Viejos amigos

Viejos amigos. Tiene algo especial esta casa. Cada vez que entro en ella me envuelve una sensación de calma que no encuentro en otras. Sé bien por qué, y no es la casa en sí. Es sólo un chalet nuevo no demasiado bien decorado ni especialmente acogedor. Es la gente que lo habita. Emanan calor.

Cuando llego están viendo los Goonies. El pequeño, de unos cuatro años, se lo está pasando bomba. Además de sus padres, que son dos de mis mejores amigos, también está el hermano de ella, el primo de él y una joven rusa que vivió durante un tiempo en casa de ella y ahora estudia en la Politécnica. Están viendo la tele y hay algo en ese salón, según entro, que me llena al instante. Es la sensación de estar en familia aunque yo no lo sea. Suya, quiero decir.

En cierto modo lo soy. Me siento a ver los Goonies pero sólo el crío la ve, los demás escuchan absortos mientras les cuento anécdotas vividas en los últimos cuatro meses.  Puedo hacerlo con ese trato ágil que sólo produce la confianza. Hay también un juego de miradas que sólo dos de nosotros entendemos. Son muchos años.
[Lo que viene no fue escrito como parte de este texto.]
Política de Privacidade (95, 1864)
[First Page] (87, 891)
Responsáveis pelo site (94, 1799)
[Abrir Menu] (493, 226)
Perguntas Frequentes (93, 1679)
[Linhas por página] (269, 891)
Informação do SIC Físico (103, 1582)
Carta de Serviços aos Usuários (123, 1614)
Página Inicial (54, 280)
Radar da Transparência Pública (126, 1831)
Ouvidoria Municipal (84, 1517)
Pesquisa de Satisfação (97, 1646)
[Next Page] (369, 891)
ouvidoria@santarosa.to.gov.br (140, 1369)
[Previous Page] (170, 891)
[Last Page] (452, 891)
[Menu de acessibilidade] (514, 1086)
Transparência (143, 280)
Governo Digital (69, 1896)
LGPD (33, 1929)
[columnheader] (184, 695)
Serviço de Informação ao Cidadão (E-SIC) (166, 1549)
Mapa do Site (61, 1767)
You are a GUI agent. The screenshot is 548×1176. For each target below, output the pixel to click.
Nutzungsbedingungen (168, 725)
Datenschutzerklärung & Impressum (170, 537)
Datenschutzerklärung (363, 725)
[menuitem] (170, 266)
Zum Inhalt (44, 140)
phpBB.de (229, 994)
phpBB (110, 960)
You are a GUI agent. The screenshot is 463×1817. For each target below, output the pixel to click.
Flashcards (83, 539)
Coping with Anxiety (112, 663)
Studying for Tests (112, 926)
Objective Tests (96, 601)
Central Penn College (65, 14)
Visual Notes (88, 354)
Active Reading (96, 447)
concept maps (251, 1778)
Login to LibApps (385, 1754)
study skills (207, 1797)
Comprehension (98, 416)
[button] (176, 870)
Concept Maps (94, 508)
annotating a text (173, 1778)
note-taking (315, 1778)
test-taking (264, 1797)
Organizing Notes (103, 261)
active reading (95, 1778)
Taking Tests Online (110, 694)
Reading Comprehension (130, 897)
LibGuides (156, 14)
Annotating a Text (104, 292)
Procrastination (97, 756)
Miro alrededor y lo que veo me gusta y al mismo tiempo no. Cochecitos de juguete, un puzle a medio completar, algunos trastos, restos de la cena, botes de Coca-Cola. La tele encendida habla de tesoros y piratas y valientes y malvados, pero sólo el crío la mira. Nosotros comentamos las noticias: alguien ha pegado a alguien en el metro, alguien ha matado a un taxista, alguien ha hecho lo que no debía.

Poco a poco me voy hundiendo más en el sofá. Me gustar estar ahí. No quiero irme nunca. Me envuelve la calidez de ese salón como no lo hace el de mi propia casa. Mi casa es fría. Todavía no me he ido y ya echo de menos ese salón, con esa tele, con esa gente. Me quieren y les quiero, pero es más que eso: a veces querer no basta. La calidez fluye y eso es lo difícil, es lo que importa. No hay chimenea pero la sensación se le parece. Es como un anuncio de mantequilla o de zumos de naranja donde todos son felices y todos comen sano.

Y puede que ninguno lo seamos. Felices, quiero decir. No lo sé. Pero durante el tiempo que estamos allí, en ese salón, con la tele encendida que sólo el crío mira, lo parece. Y cuando la peli termina y recojo mis cosas para irme, pienso en el taxista muerto, en la muchacha apaleada en el metro y en que alguien, en algún lugar de este país y del mundo, está haciendo daño a otros.

Lo que me llama la atención es el contraste. Porque a veces uno tiene la sensación de que el planeta se está yendo al garete, de que algo en la sociedad en que vivimos, dentro y fuera de nuestras fronteras, es entrópico en su naturaleza. Es esa sensación de que algo está profundamente mal. Profundamente mal.

Pero cuando estoy ya en la calle, entrando al coche, miro a la casa de la que acabo de salir. Todavía hay luz en las ventanas. Y sé, con plena certeza, que mientras haya luz en esas ventanas todo está bien. Porque si la hay allí, la hay en otros lares. Y uno sabe, en un instante, en mitad de la calle, a oscuras en la noche, cuáles son las cosas por las que merece la pena luchar, y cuáles no.

Uno piensa en sus guerras, su ego, sus movidas, sus problemas, sus fallos, sus enemigos, sus dolores. Y piensa que no valen nada. Que lo único que vale la pena en este mundo de mierda es poder entrar a una casa como esa, a un salón como ese, y que alguien, todavía hoy, y mañana y pasado y para siempre, en una tele encendida que sólo el crío mira, esté viendo los Goonies.